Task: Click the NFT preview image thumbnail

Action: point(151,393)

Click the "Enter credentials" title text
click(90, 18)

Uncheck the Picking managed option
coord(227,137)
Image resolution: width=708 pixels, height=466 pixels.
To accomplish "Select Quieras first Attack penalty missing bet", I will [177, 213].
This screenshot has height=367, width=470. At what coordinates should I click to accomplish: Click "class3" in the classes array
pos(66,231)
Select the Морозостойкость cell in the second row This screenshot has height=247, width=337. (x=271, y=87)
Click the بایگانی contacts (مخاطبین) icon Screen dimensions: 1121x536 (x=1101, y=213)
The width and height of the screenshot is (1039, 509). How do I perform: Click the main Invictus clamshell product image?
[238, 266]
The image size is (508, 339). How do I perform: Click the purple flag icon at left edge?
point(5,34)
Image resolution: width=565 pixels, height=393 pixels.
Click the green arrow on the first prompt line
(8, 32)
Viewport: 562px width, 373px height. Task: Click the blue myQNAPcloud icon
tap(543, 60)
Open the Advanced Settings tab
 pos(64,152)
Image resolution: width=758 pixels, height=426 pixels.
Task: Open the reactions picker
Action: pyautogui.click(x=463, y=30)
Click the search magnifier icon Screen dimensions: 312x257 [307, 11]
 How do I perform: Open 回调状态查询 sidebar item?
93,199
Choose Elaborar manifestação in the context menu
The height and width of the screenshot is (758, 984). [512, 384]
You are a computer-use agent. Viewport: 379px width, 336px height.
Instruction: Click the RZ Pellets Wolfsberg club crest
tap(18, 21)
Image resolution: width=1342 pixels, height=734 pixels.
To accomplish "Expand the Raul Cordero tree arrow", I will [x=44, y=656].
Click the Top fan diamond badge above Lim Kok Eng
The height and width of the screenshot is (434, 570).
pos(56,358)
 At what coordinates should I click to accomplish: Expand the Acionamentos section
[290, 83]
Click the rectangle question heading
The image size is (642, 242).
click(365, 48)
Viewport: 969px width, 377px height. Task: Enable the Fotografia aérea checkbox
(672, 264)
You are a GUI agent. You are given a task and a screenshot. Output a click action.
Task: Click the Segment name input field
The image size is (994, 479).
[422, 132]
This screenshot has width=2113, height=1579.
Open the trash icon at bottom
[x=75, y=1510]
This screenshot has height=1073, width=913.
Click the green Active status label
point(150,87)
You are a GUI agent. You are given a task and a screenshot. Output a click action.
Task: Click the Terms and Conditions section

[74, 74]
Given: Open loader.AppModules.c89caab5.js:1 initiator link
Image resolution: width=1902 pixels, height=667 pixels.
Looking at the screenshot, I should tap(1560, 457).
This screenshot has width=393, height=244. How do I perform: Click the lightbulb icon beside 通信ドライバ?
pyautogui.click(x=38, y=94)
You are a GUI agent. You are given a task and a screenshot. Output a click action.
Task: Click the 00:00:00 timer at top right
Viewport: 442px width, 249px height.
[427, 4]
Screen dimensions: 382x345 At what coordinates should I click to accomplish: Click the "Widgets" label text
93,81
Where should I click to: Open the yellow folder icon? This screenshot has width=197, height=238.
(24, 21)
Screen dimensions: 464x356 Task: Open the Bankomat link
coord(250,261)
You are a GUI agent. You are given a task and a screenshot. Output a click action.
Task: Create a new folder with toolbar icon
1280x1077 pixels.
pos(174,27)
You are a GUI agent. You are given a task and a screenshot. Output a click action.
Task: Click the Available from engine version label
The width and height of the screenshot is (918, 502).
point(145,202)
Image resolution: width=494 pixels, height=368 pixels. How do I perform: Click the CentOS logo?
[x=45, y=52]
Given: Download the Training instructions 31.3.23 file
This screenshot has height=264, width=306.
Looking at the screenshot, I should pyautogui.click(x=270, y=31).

--------------------------------------------------

Please return every line of the material above that includes "Select".

To accomplish "Select Quieras first Attack penalty missing bet", I will [177, 213].
Select the Морозостойкость cell in the second row This screenshot has height=247, width=337. (x=271, y=87)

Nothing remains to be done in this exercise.